Interpolated String Handler basics

Instead of “lowering” an interpolated string to string.Format call, the C# 10 compiler now uses “Interpolated String Handlers” pattern.

The handler is a type that follows a specific pattern: it must have a constructor that takes at least 2 arguments: literalLength and formattedCount, and may take some optional arguments as well as we’ll see later, and must have at least two methods: AppendLiteral(string) and AppendFormatted(T). The type must also be marked with a special attribute - InterpolatedStringHandlerAttribute.

Starting from C# 6 an interpolated string expression was assignable to string or System.FormattableString and now it can be assigned to any type that follows the aforementioned pattern. Starting with .NET 6 there is a built-in handler called DefaultInterpolatedStringHandler and by default, the compiler “lowers” an interpolated string expression to it.

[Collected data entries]
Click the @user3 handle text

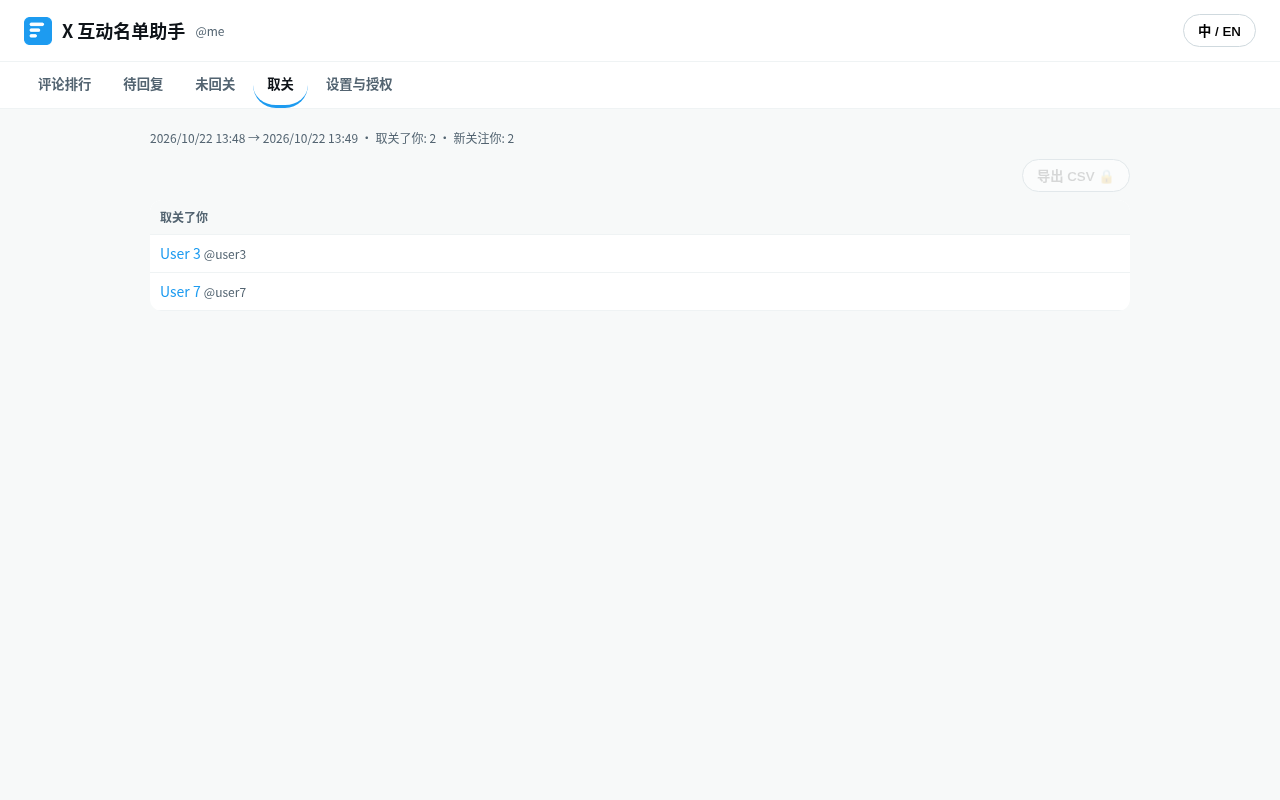(x=225, y=255)
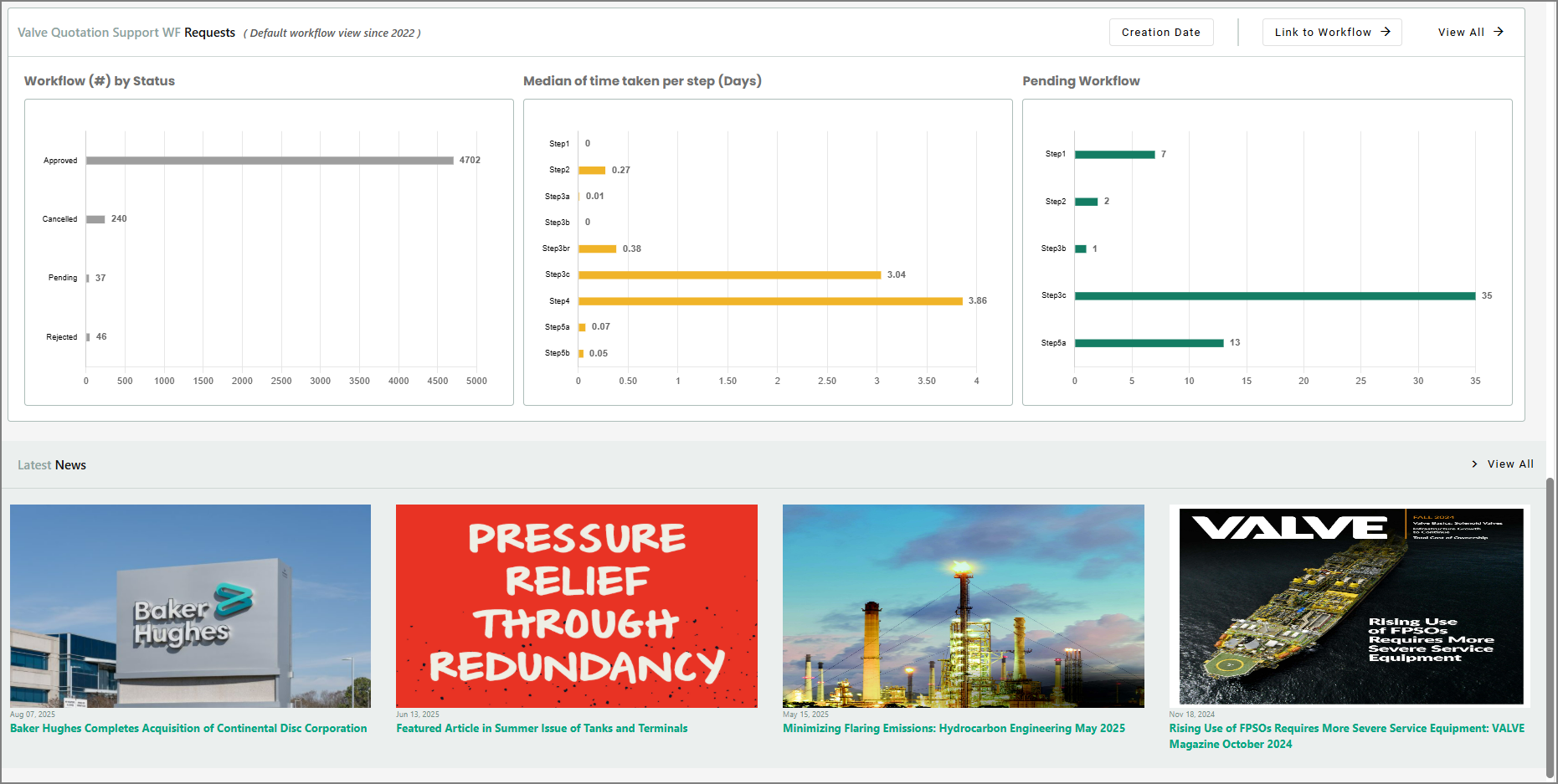Select the Step5a pending workflow bar
1558x784 pixels.
pos(1149,343)
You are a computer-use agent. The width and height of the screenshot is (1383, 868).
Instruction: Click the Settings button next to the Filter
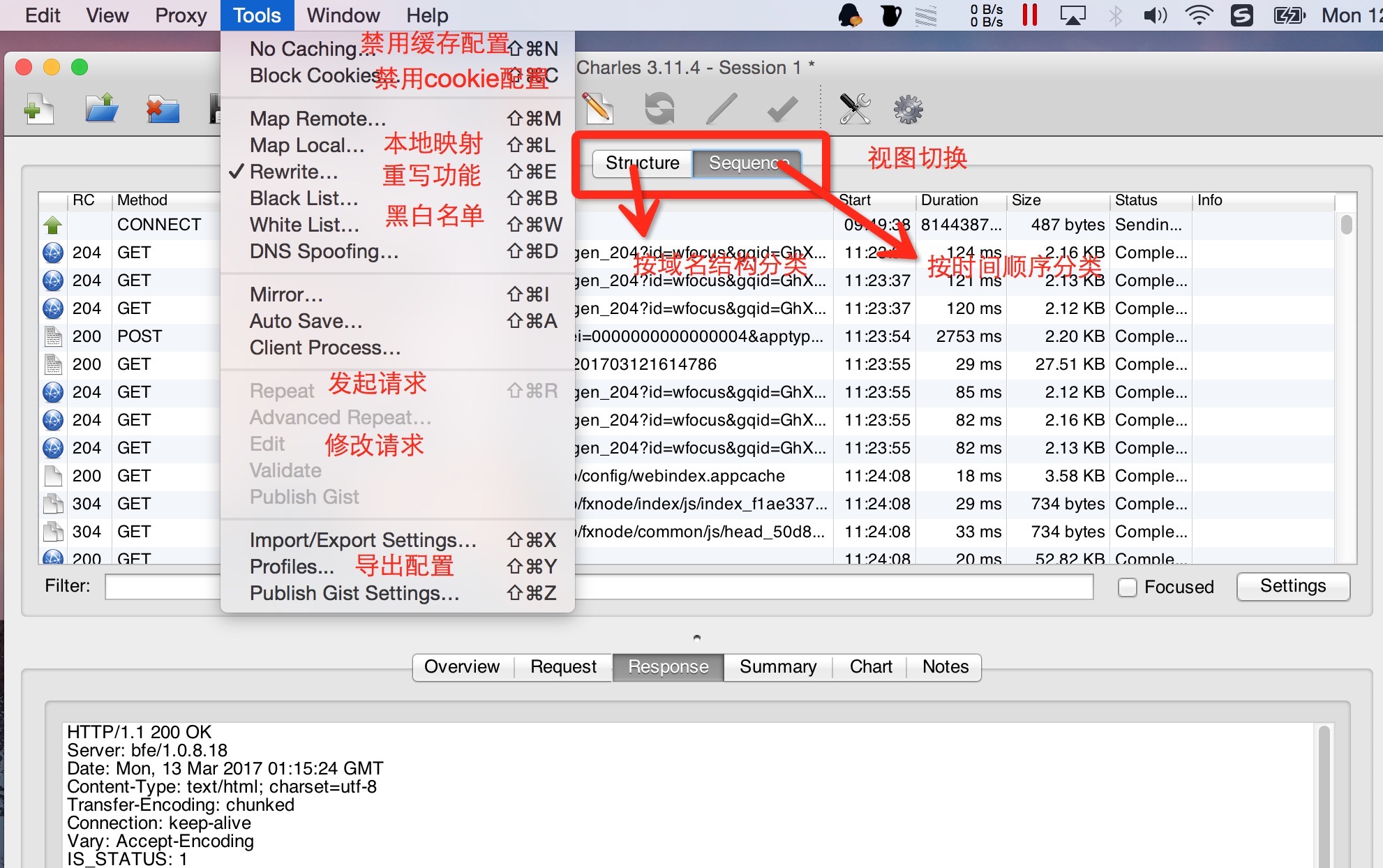tap(1292, 586)
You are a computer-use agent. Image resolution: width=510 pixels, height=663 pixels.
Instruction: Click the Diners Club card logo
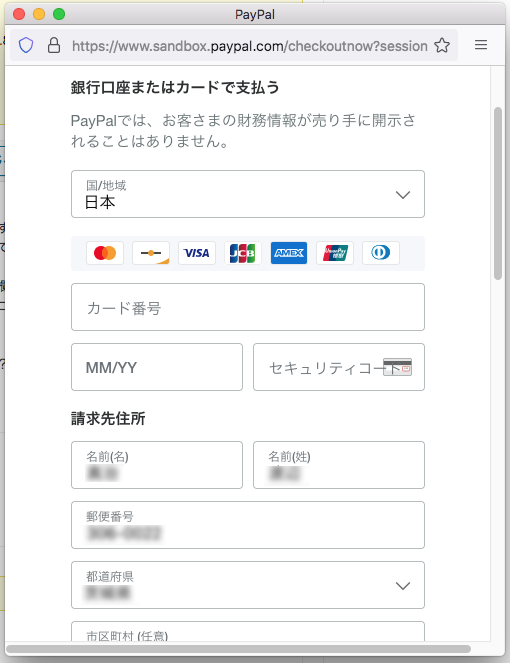[x=381, y=253]
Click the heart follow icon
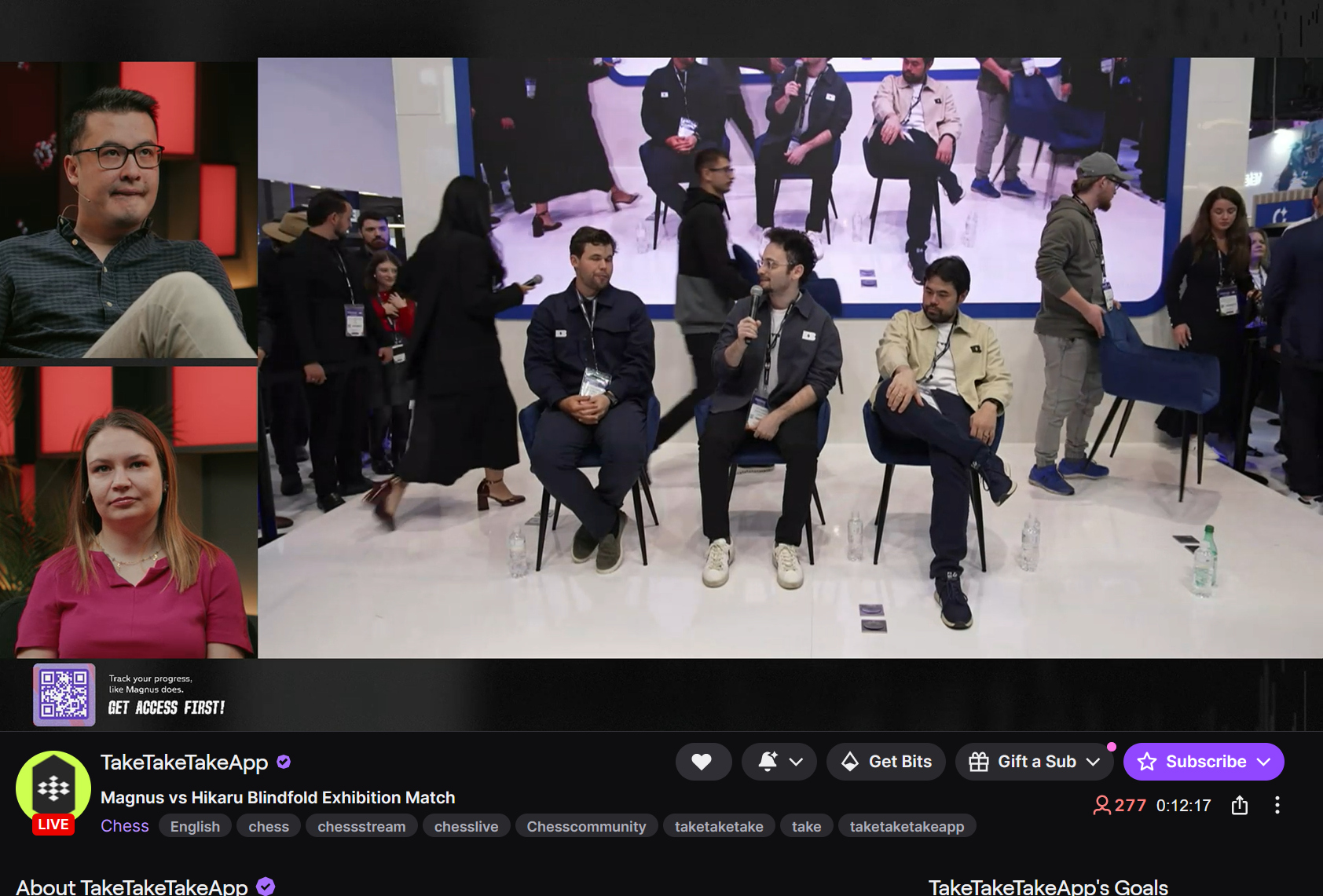 tap(702, 762)
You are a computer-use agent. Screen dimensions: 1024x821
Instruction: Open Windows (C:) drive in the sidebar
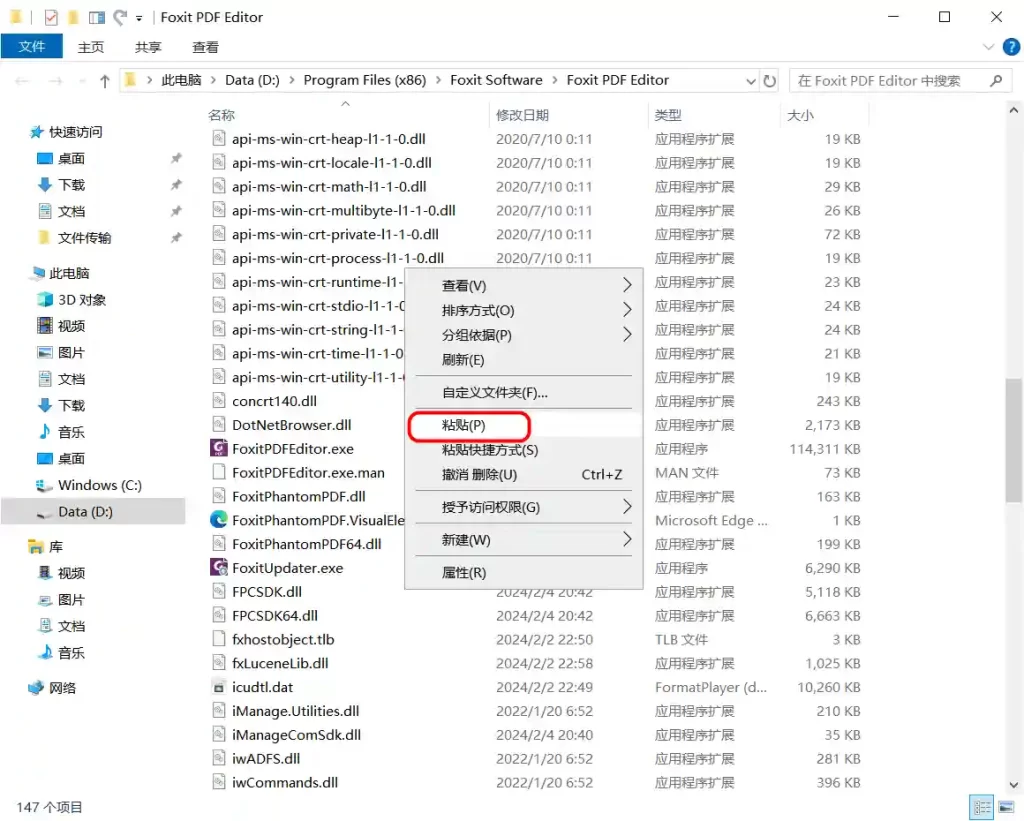click(x=99, y=485)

● EXERCISE INSTRUCTIONS:
(a) Output the part of the passage on interpolated string handlers starting at "Interpolated String Handler basics" and ending at "attribute - InterpolatedStringHandlerAttribute.".
(b) According to the passage on interpolated string handlers, which two arguments must a handler's constructor take at minimum?
(c) Resume the passage on interpolated string handlers after its last sentence.

● WRITTEN ANSWERS:
(a)
Interpolated String Handler basics

Instead of “lowering” an interpolated string to string.Format call, the C# 10 compiler now uses “Interpolated String Handlers” pattern.

The handler is a type that follows a specific pattern: it must have a constructor that takes at least 2 arguments: literalLength and formattedCount, and may take some optional arguments as well as we’ll see later, and must have at least two methods: AppendLiteral(string) and AppendFormatted(T). The type must also be marked with a special attribute - InterpolatedStringHandlerAttribute.

(b) literalLength and formattedCount

(c)
int n = 0;

// s is System.String
var s = $"n == {n}";

// s2 is of type 'DefaultInterploatedStringHandler'
DefaultInterpolatedStringHandler s2 = $"n == {n}";


If you decompile this code you’ll see the changes in action:

int i = 0;

DefaultInterpolatedStringHandler defaultInterpolatedStringHandler = new DefaultInterpolatedStringHandler(5, 1);
defaultInterpolatedStringHandler.AppendLiteral("n == ");
defaultInterpolatedStringHandler.AppendFormatted(i);
// s is System.String
string s = defaultInterpolatedStringHandler.ToStringAndClear();

defaultInterpolatedStringHandler = new DefaultInterpolatedStringHandler(5, 1);
defaultInterpolatedStringHandler.AppendLiteral("n == ");
defaultInterpolatedStringHandler.AppendFormatted(i);
// s2 is of type 'DefaultInterploatedStringHandler'
DefaultInterpolatedStringHandler s2 = defaultInterpolatedStringHandler;


The DefaultInterpolatedStringHandler is more efficient compared to a regular string.Format call in multiple ways:

  No runtime work is required to parse the formatted string. Instead, each placeholder corresponds to a call to AppendFormatted.
  The char array used internally for building a final string is rented from an array pool, so in a steady state only a final string is allocated.
  A generic overload of AppendFormatted(T) avoids boxing when value types are captured in an interpolated string expression.
  ISpanFormattable type is respected, and that allows writing an object’s string representation into a Span without allocating a separate string. (many built-in types do implement this interface already).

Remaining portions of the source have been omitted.